Description of problem: When deploying an overcloud, we see the ceph service installed and enabled on all the nodes (not just on the ceph nodes): systemctl |grep ceph ceph.service loaded active exited LSB: Start Ceph distributed file system daemons at boot time Version-Release number of selected component (if applicable): Using sprint 5 bits How reproducible: 100% Steps to Reproduce: 1. Install a default overcloud, even one that's without any ceph nodes at all 2. Log in to the controller or the compute nodes 3. Run "systemctl |grep ceph" Actual results: ceph.service is installed and active Expected results: You need only ceph-mon, and it should not be enabled if you didn't install a ceph node and you're not using ceph.
In addition, the admin key (/etc/ceph/ceph.client.admin.keyring) is not needed on the compute nodes.

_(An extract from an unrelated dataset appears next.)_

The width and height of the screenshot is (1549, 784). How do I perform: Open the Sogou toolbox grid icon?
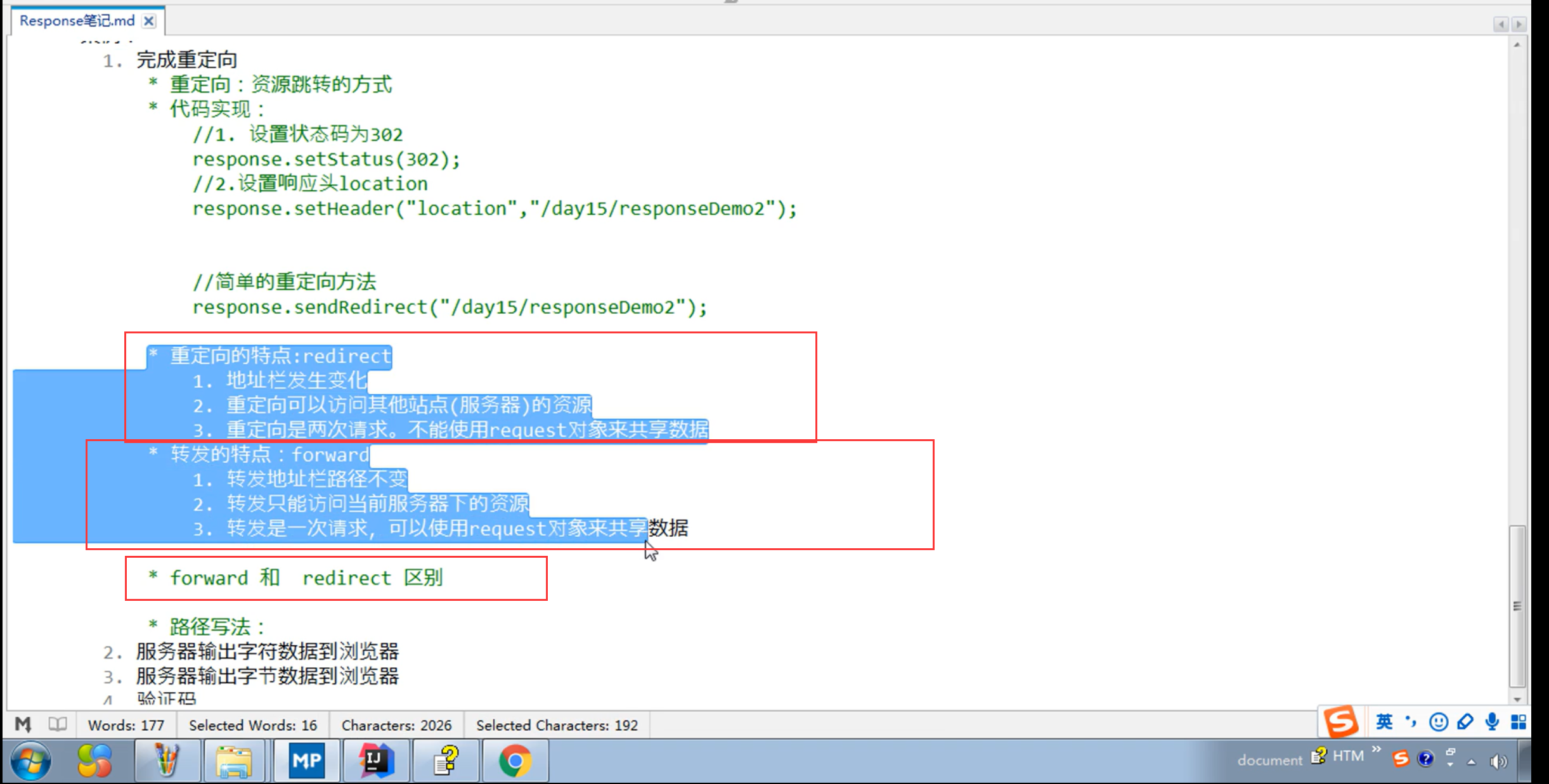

ceph has different daemons for different purposes, the Overcloud is expected to have ceph-mon running on controller nodes, ceph-osd on ceph nodes and no ceph daemons on the compute nodes the ceph.service unit though is a wrapper around the /etc/init.d/ceph LSB script, not a systemd service unit and the init script is enabled for rc levels 2,3,4 and 5 systemd will report then this unit as "active (exited)" on all nodes because have launched the script, you should have only ceph-mon on controllers and only ceph-osd on ceph nodes running though can you please check if this applies to your env and update the ticket?
1) ceph is "active (exited)" on the controller, and ceph-mon is running. 2) ceph-osd is running on the ceph node. 3) On the computes there is only ceph which is "active (exited)" So, it looks as you expected it to. However, why then do we need ceph on the computes if it will never run anything? Shouldn't it be disabled at boot?

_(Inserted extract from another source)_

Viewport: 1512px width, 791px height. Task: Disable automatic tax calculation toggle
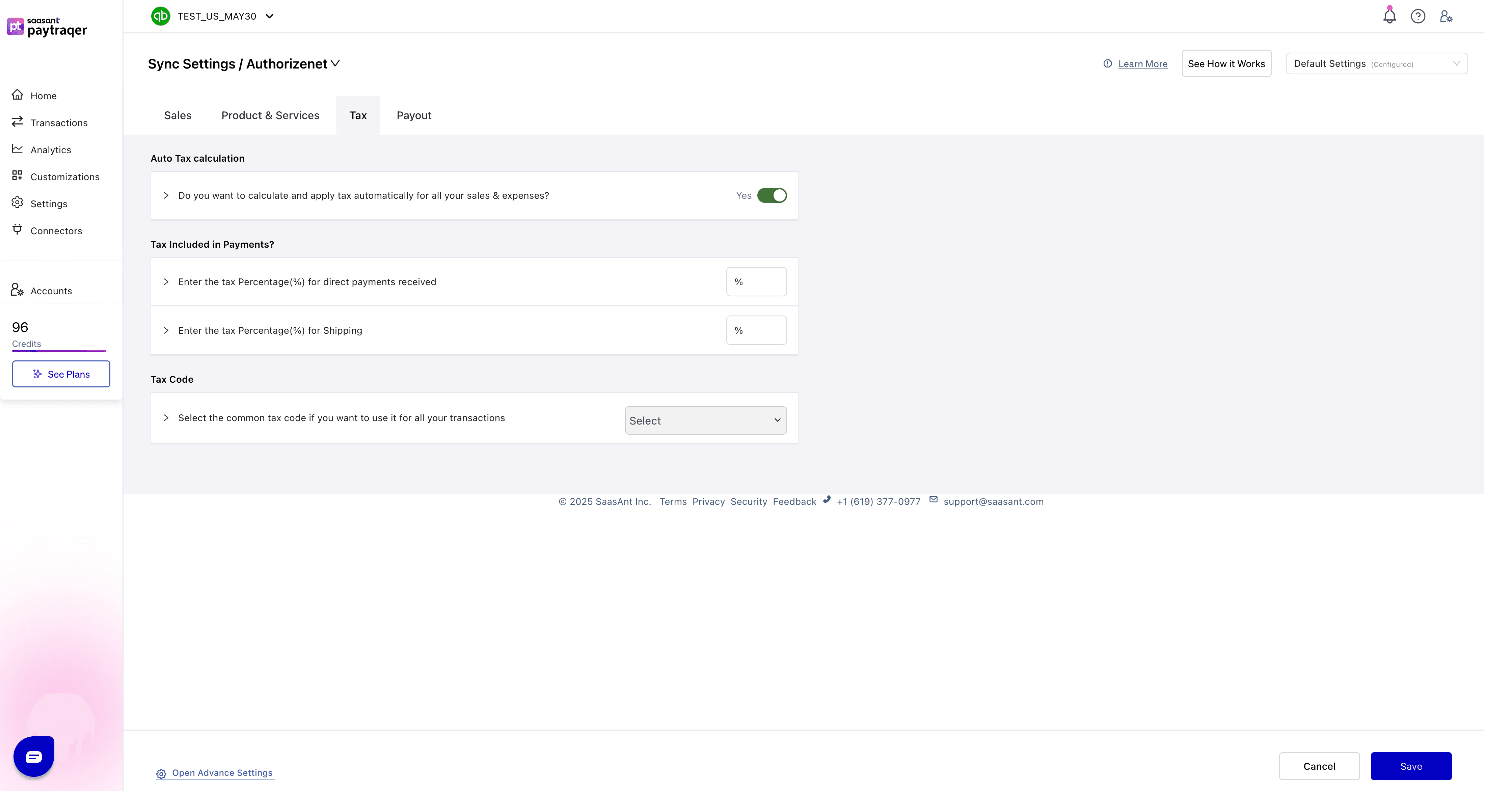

we need to install ceph on the compute nodes because they use the python bindings and the cli tools (they are ceph clients) the init.d script is enabled by a postinstall script of the 'ceph' package in via chkconfig; the LSB script in /etc/init.d/ceph says so: # Provides: ceph # Default-Start: 2 3 4 5 # Default-Stop: 0 1 6 and the postinstall script does the following: postinstall scriptlet (using /bin/sh): /sbin/ldconfig /sbin/chkconfig --add ceph so we don't have much control over this process in tripleo the init script seems to be doing the right thing though, on computes it does not enable any service because computes are not listed as Monitors, OSDs or MDSs while on controllers and ceph nodes it is starting what is expected, as per your comment #3
Since we use a single unified image for all roles, the ceph package is installed on the compute nodes even though they are just a client and they don't need it, and with this package this service runs (and exits) at boot time. It might be worth it to disable this service on compute nodes, but further investigation has to be done to make sure that such a change won't break some required ceph logic...
Compute nodes do need the ceph python bindings and the ceph cli tools, just not the mon/osd/mds daemons so there is no use for the init script The init script is installed and also enabled by default by the package though, see comment #4 It looks like the most sensible thing to do would be to not enable the init script by default from the package. If so, I think the bug should be reassigned to ceph then.
The right thing to do would be not to install ceph, and only install ceph-common (which are the client tools). Our problem, though, is that we have 1 image for all roles... Therefor the way I see it we have 2 options; either disable the service on the compute nodes, or alternatively just forget about this bug (perhaps just document this as a known issue). I don't agree that the bug should be reassigned to the ceph team, you simply can't tell them that their enabling of the service by default is a bug.
Udi, if enabling the init script by default is not a bug (which indeed I do not think it is) then this might get fixed by the packages being split; adding kdreyer who might help in this regard. Ken, is there a subset of ceph packages we can/should install on the compute nodes to get the cli tools and the python bindings but not the init script?
This is what we see on the compute node: rpm -qa | grep ceph libcephfs1-0.80.7-0.4.el7.x86_64 python-cephfs-0.80.7-0.4.el7.x86_64 ceph-0.80.7-0.4.el7.x86_64 ceph-common-0.80.7-2.el7.x86_64 I think we would not have this issue if we only installed ceph-common, and not install the ceph server. Our problem is that we install everything on all nodes, and then the division to roles is done by enabling/disabling the appropriate services. Splitting the packages (if they're not split already) won't help us, if I understand correctly.
(In reply to Giulio Fidente from comment #8) > Ken, is there a subset of ceph packages we can/should install on the compute > nodes to get the cli tools and the python bindings but not the init script? Yes, the idea of the "ceph-common" package is that it's a "ceph clients" package, and it should have all of the utilities that you'd want on your client. This package has no init script because there are no persistent daemons here. For servers, the package is named "ceph". And that server package will ultimately be split into ceph/ceph-mon/ceph-osd/ceph-mds. (The split is already done in RH Ceph downstream, and I'm still working on getting the split done upstream.) This is the package that has the init script.
Please note that as of Ceph 10.2.0 "Jewel", the server packages are now split, and "ceph" is simply an empty meta-package. The relevant server packages are "ceph-osd", "ceph-mon", or "ceph-mds".
This bug is against a Version which has reached End of Life. If it's still present in supported release (http://releases.openstack.org), please update Version and reopen.